BEGIN EXTRACT PROVIDED

# Wisconsin: Where to get Chilean juice buckets?



## WI_Wino (Mar 3, 2014)

For all you Wisconsinites, where can we get Chilean juice buckets? I live south of Madison and work on the west side. I've tried calling the Wine and Hop Shop, talk to someone who said they don't know if they were getting them this year but said they would call me back (never called back, service at the place leaves a lot to be desired). Brew and Grow wasn't sure, they said to call back sometime in April...

Only looking to get 2, maybe 3 buckets. We have family up in the Fox Valley so I could make a case to drive up to Green Bay/Appleton no problem. Milwaukee would be a harder sell but I think I could manage. Chicago is probably a no go, with gas I would probably be better off just buying high end kits.


----------



## drumlinridgewinery (Mar 3, 2014)

the wine makers club out of sun prairie is making an order. PM me and I can get you details if interested.


----------



## mkjennison (Mar 3, 2014)

There is a group that will do pickup in Crystal Lake, IL... not too horrible of a drive. Prices are currently $53-$60 depending on varietal, but last year the prices were $45 - $51 based on volume.

Steve (vacuumpumpman) would have more details for you.


----------



## WI_Wino (Mar 4, 2014)

drumlinridgewinery said:


> the wine makers club out of sun prairie is making an order. PM me and I can get you details if interested.



PM sent! Very interested!


----------



## whinery33 (Mar 6, 2014)

END EXTRACT PROVIDED

_TASK_
Could you return, word for word, the part of the forum thread above about Chilean juice buckets that opens with the words containing "There is a group" and closes with "(Mar 4, 2014)"?

BEGIN ENTRIES PROVIDED

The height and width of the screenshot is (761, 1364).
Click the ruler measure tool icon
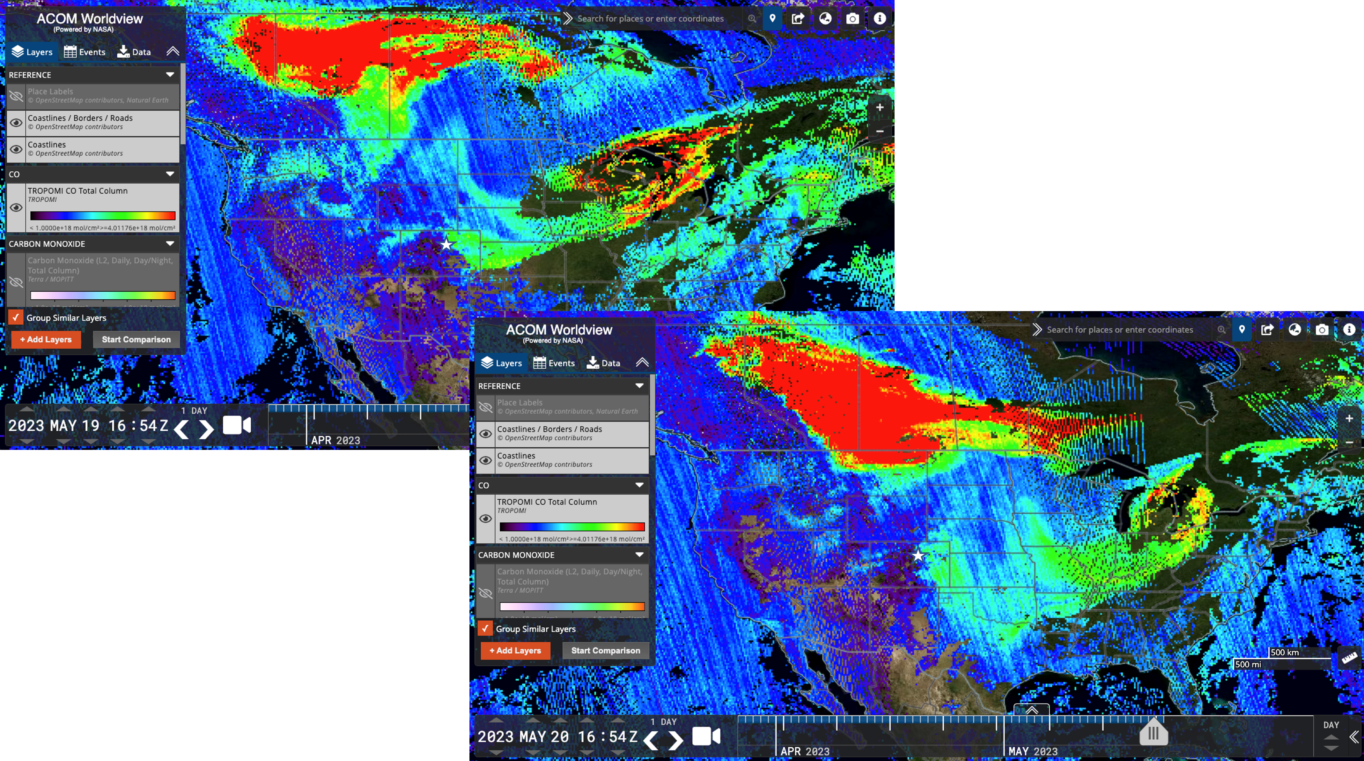1349,658
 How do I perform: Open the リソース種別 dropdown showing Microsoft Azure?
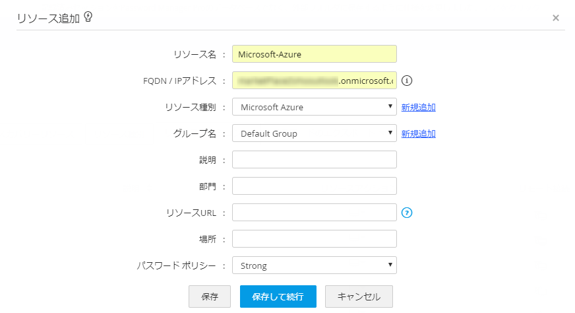tap(314, 107)
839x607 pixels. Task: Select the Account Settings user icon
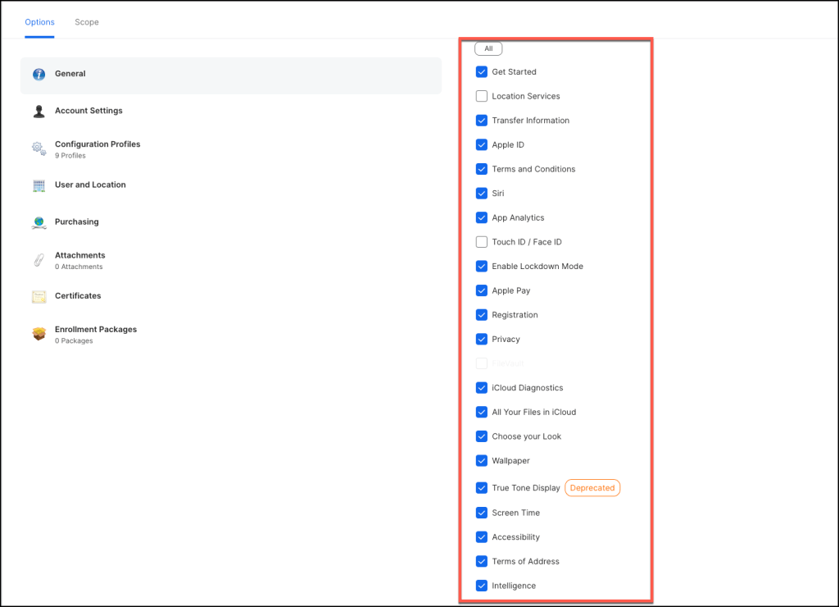click(x=39, y=112)
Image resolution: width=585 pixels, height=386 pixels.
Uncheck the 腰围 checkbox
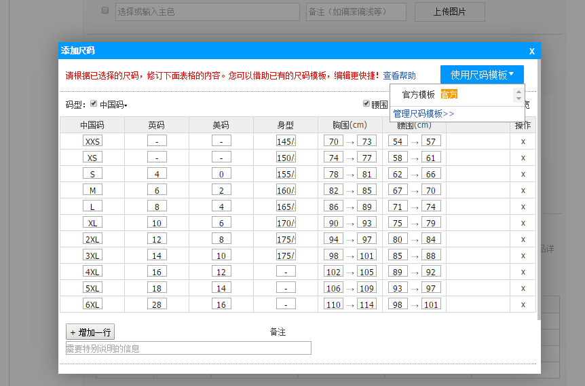coord(366,104)
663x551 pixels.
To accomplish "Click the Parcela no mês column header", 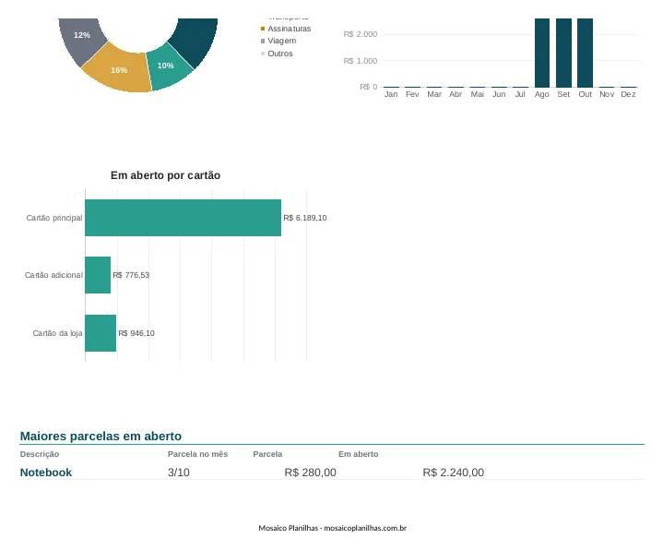I will tap(197, 454).
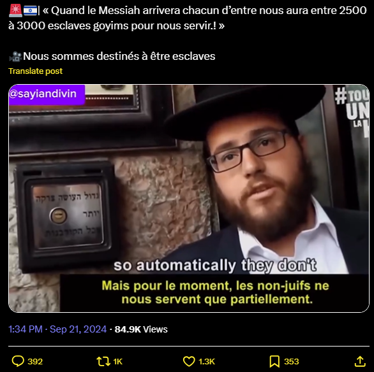Click the 1.3K likes count
The image size is (374, 372).
click(x=207, y=362)
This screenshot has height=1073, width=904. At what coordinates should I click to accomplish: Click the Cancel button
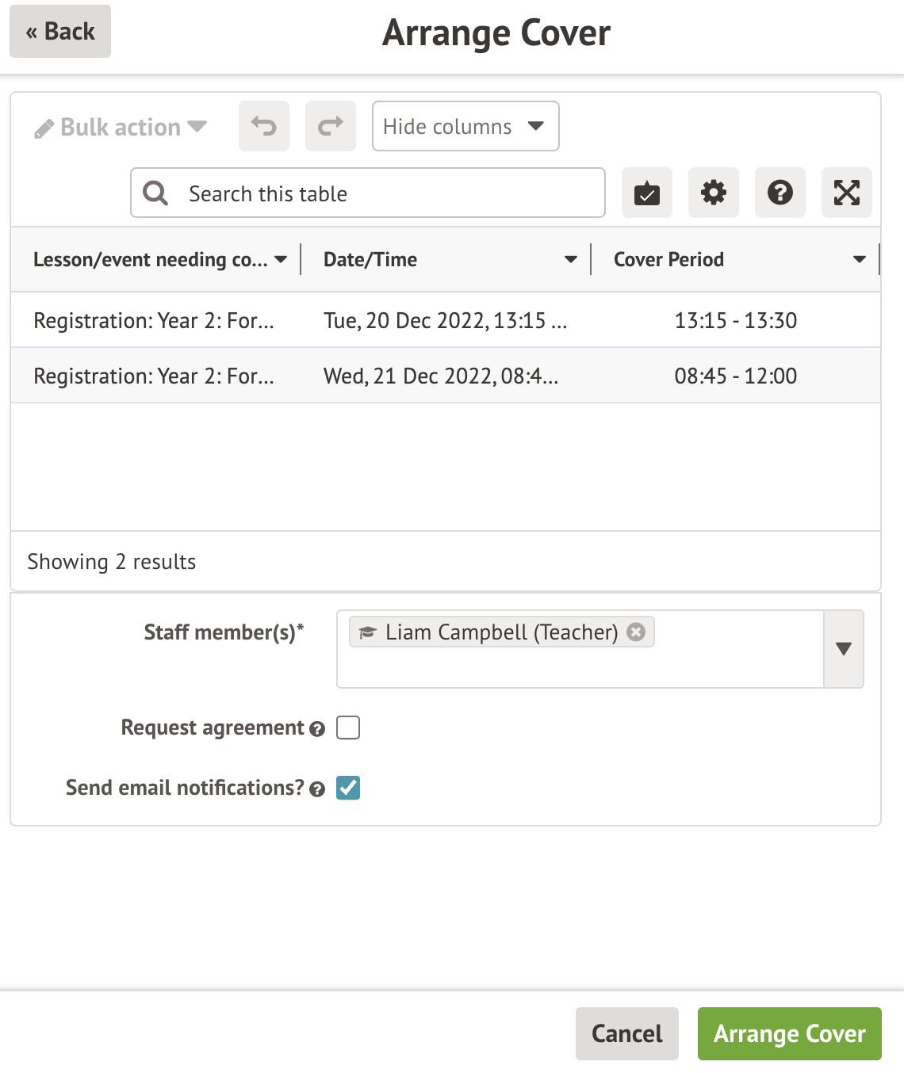tap(626, 1033)
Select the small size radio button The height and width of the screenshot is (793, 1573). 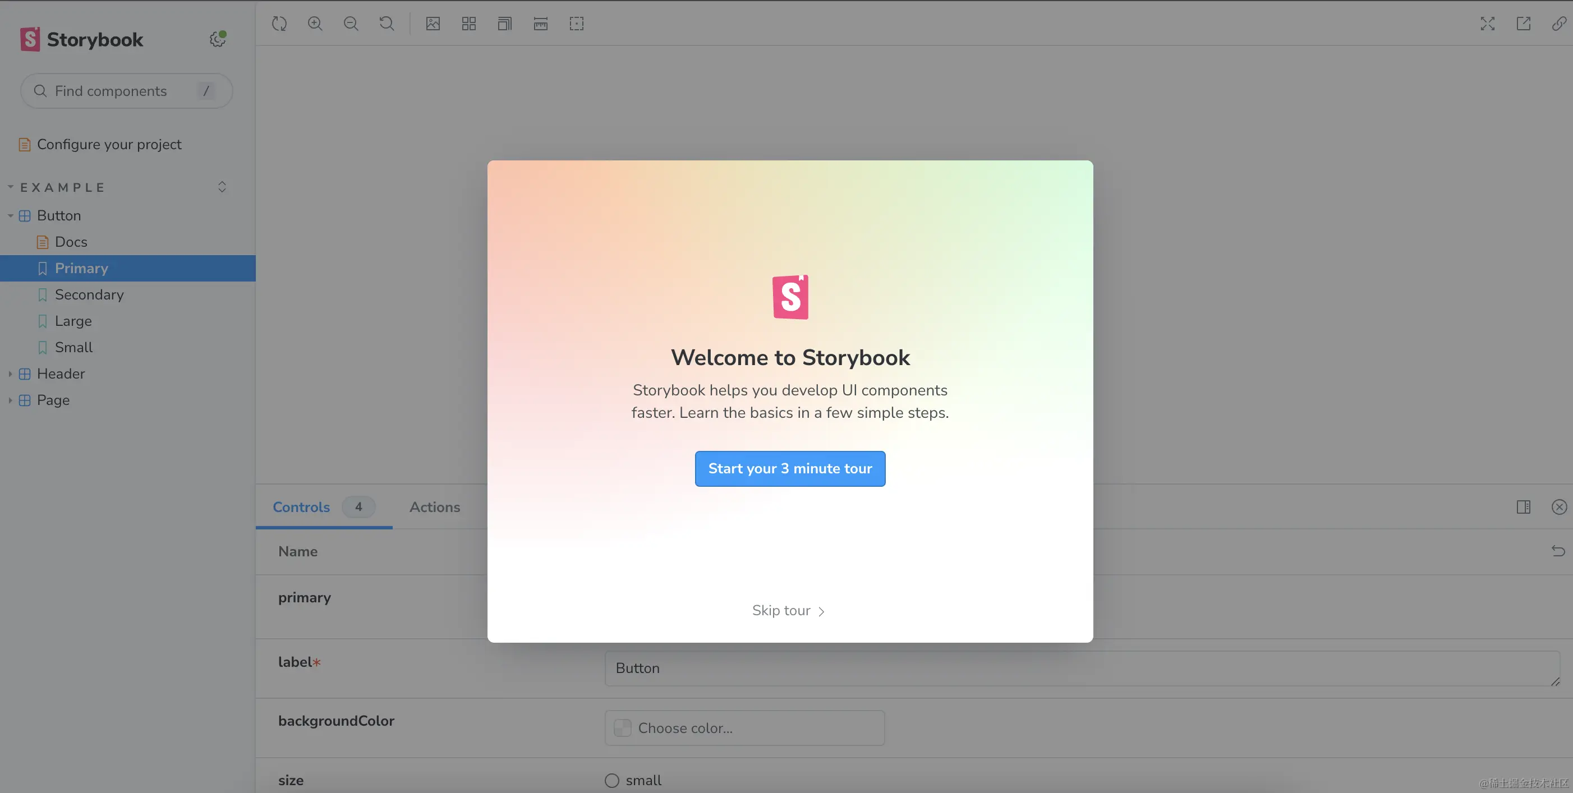tap(612, 780)
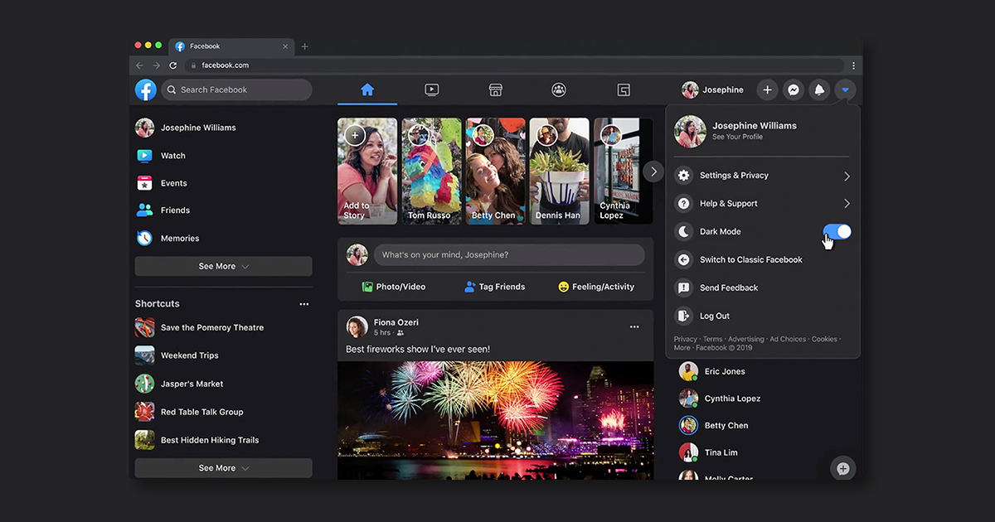This screenshot has width=995, height=522.
Task: Click the Create plus icon in header
Action: (768, 90)
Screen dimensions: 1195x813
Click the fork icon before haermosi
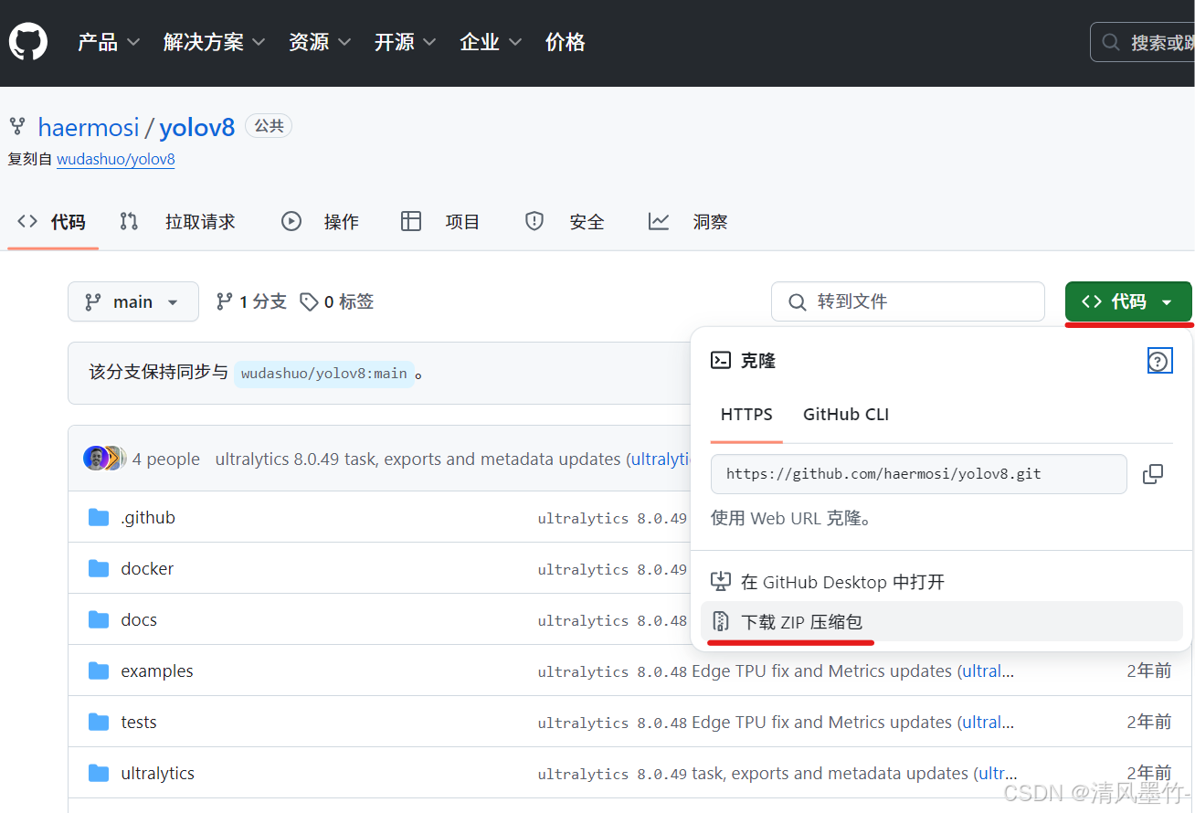coord(16,126)
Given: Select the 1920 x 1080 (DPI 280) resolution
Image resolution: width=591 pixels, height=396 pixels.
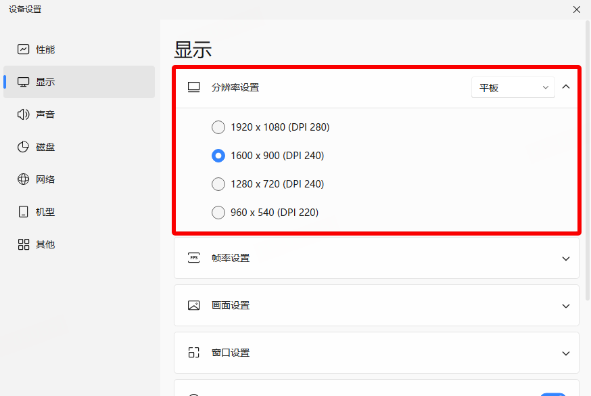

END ENTRIES PROVIDED

_TASK SOLUTION_
There is a group that will do pickup in Crystal Lake, IL... not too horrible of a drive. Prices are currently $53-$60 depending on varietal, but last year the prices were $45 - $51 based on volume.

Steve (vacuumpumpman) would have more details for you.


----------



## WI_Wino (Mar 4, 2014)